Start of Records provided
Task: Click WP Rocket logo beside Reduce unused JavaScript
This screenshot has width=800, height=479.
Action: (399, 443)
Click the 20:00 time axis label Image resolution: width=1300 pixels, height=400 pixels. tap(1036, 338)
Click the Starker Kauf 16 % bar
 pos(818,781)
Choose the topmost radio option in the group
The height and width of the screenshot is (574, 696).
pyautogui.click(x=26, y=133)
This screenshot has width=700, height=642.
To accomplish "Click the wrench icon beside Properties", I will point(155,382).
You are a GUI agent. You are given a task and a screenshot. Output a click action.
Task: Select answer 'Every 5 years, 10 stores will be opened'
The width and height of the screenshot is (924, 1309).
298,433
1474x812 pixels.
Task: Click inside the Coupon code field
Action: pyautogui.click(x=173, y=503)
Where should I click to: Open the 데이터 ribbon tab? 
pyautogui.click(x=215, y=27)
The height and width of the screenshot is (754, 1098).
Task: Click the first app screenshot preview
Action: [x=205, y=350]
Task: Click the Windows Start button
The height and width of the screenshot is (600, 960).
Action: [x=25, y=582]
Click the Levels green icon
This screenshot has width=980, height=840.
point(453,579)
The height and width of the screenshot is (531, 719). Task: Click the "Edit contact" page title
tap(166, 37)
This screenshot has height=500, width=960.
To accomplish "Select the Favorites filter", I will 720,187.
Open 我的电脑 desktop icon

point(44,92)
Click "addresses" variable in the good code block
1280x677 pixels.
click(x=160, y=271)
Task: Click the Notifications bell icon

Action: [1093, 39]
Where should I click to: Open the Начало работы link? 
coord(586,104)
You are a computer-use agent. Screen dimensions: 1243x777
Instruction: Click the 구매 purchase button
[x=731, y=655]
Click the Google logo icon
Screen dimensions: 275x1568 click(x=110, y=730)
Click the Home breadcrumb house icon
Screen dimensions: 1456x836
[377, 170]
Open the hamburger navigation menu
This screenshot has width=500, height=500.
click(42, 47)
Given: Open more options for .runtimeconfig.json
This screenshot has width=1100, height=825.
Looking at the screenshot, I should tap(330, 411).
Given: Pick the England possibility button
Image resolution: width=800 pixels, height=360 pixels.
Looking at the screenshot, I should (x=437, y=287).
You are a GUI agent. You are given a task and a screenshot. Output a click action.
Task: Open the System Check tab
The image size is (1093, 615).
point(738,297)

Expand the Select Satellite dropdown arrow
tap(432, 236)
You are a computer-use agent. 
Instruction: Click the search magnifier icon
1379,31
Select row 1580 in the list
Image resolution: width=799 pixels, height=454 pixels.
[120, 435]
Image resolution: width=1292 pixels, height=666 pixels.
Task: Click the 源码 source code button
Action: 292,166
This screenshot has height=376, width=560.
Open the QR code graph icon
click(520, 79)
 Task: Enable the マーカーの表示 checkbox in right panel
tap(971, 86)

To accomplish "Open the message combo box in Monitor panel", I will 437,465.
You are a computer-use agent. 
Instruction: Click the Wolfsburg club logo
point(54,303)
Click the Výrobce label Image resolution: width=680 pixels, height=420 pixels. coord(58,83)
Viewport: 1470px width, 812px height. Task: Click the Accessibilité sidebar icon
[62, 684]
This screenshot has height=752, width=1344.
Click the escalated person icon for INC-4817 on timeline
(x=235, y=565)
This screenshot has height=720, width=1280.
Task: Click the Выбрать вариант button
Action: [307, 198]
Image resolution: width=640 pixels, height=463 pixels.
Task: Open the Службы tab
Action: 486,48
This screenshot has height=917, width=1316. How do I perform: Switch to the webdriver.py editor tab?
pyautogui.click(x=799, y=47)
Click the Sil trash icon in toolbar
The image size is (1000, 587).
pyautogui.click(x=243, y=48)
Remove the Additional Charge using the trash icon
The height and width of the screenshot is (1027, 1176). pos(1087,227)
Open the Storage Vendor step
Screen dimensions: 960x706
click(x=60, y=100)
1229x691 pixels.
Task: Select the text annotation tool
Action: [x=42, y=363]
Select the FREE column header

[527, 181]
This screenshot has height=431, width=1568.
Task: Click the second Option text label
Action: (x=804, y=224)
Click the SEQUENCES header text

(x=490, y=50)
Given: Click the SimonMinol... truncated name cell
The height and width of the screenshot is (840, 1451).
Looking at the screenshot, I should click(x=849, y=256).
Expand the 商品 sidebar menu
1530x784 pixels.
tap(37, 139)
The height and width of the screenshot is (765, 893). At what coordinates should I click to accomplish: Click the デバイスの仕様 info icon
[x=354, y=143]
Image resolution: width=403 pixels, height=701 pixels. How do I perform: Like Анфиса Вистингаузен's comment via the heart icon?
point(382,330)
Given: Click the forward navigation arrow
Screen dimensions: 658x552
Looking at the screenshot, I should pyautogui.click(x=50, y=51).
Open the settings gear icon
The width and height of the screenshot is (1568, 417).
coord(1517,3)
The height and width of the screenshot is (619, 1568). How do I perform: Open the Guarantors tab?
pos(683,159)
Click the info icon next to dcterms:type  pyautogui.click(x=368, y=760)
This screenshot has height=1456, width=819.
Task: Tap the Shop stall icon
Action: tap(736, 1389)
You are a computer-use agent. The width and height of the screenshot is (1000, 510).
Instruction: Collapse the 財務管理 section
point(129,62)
End of Records provided
### Work required
Copy every line of the records, leaving nothing out.

### Response to the task
Task: Click WP Rocket logo beside Reduce unused JavaScript
This screenshot has width=800, height=479.
Action: (399, 443)
Click the 20:00 time axis label Image resolution: width=1300 pixels, height=400 pixels. tap(1036, 338)
Click the Starker Kauf 16 % bar
 pos(818,781)
Choose the topmost radio option in the group
The height and width of the screenshot is (574, 696).
pyautogui.click(x=26, y=133)
This screenshot has width=700, height=642.
To accomplish "Click the wrench icon beside Properties", I will point(155,382).
You are a GUI agent. You are given a task and a screenshot. Output a click action.
Task: Select answer 'Every 5 years, 10 stores will be opened'
The width and height of the screenshot is (924, 1309).
298,433
1474x812 pixels.
Task: Click inside the Coupon code field
Action: pyautogui.click(x=173, y=503)
Where should I click to: Open the 데이터 ribbon tab? 
pyautogui.click(x=215, y=27)
The height and width of the screenshot is (754, 1098).
Task: Click the first app screenshot preview
Action: [x=205, y=350]
Task: Click the Windows Start button
The height and width of the screenshot is (600, 960).
Action: [x=25, y=582]
Click the Levels green icon
This screenshot has width=980, height=840.
point(453,579)
The height and width of the screenshot is (531, 719). Task: Click the "Edit contact" page title
tap(166, 37)
This screenshot has height=500, width=960.
To accomplish "Select the Favorites filter", I will 720,187.
Open 我的电脑 desktop icon

point(44,92)
Click "addresses" variable in the good code block
1280x677 pixels.
click(x=160, y=271)
Task: Click the Notifications bell icon

Action: [1093, 39]
Where should I click to: Open the Начало работы link? 
coord(586,104)
You are a computer-use agent. Screen dimensions: 1243x777
Instruction: Click the 구매 purchase button
[x=731, y=655]
Click the Google logo icon
Screen dimensions: 275x1568 click(x=110, y=730)
Click the Home breadcrumb house icon
Screen dimensions: 1456x836
[377, 170]
Open the hamburger navigation menu
This screenshot has width=500, height=500.
click(42, 47)
Given: Open more options for .runtimeconfig.json
This screenshot has width=1100, height=825.
Looking at the screenshot, I should tap(330, 411).
Given: Pick the England possibility button
Image resolution: width=800 pixels, height=360 pixels.
Looking at the screenshot, I should (x=437, y=287).
You are a GUI agent. You are given a task and a screenshot. Output a click action.
Task: Open the System Check tab
The image size is (1093, 615).
point(738,297)

Expand the Select Satellite dropdown arrow
tap(432, 236)
You are a computer-use agent. 
Instruction: Click the search magnifier icon
1379,31
Select row 1580 in the list
Image resolution: width=799 pixels, height=454 pixels.
[120, 435]
Image resolution: width=1292 pixels, height=666 pixels.
Task: Click the 源码 source code button
Action: 292,166
This screenshot has height=376, width=560.
Open the QR code graph icon
click(520, 79)
 Task: Enable the マーカーの表示 checkbox in right panel
tap(971, 86)

To accomplish "Open the message combo box in Monitor panel", I will 437,465.
You are a computer-use agent. 
Instruction: Click the Wolfsburg club logo
point(54,303)
Click the Výrobce label Image resolution: width=680 pixels, height=420 pixels. coord(58,83)
Viewport: 1470px width, 812px height. Task: Click the Accessibilité sidebar icon
[62, 684]
This screenshot has height=752, width=1344.
Click the escalated person icon for INC-4817 on timeline
(x=235, y=565)
This screenshot has height=720, width=1280.
Task: Click the Выбрать вариант button
Action: [307, 198]
Image resolution: width=640 pixels, height=463 pixels.
Task: Open the Службы tab
Action: 486,48
This screenshot has height=917, width=1316. How do I perform: Switch to the webdriver.py editor tab?
pyautogui.click(x=799, y=47)
Click the Sil trash icon in toolbar
The image size is (1000, 587).
pyautogui.click(x=243, y=48)
Remove the Additional Charge using the trash icon
The height and width of the screenshot is (1027, 1176). pos(1087,227)
Open the Storage Vendor step
Screen dimensions: 960x706
click(x=60, y=100)
1229x691 pixels.
Task: Select the text annotation tool
Action: [x=42, y=363]
Select the FREE column header

[527, 181]
This screenshot has height=431, width=1568.
Task: Click the second Option text label
Action: (x=804, y=224)
Click the SEQUENCES header text

(x=490, y=50)
Given: Click the SimonMinol... truncated name cell
The height and width of the screenshot is (840, 1451).
Looking at the screenshot, I should click(x=849, y=256).
Expand the 商品 sidebar menu
1530x784 pixels.
tap(37, 139)
The height and width of the screenshot is (765, 893). At what coordinates should I click to accomplish: Click the デバイスの仕様 info icon
[x=354, y=143]
Image resolution: width=403 pixels, height=701 pixels. How do I perform: Like Анфиса Вистингаузен's comment via the heart icon?
point(382,330)
Given: Click the forward navigation arrow
Screen dimensions: 658x552
Looking at the screenshot, I should pyautogui.click(x=50, y=51).
Open the settings gear icon
The width and height of the screenshot is (1568, 417).
coord(1517,3)
The height and width of the screenshot is (619, 1568). How do I perform: Open the Guarantors tab?
pos(683,159)
Click the info icon next to dcterms:type  pyautogui.click(x=368, y=760)
This screenshot has height=1456, width=819.
Task: Tap the Shop stall icon
Action: tap(736, 1389)
You are a computer-use agent. The width and height of the screenshot is (1000, 510).
Instruction: Collapse the 財務管理 section
point(129,62)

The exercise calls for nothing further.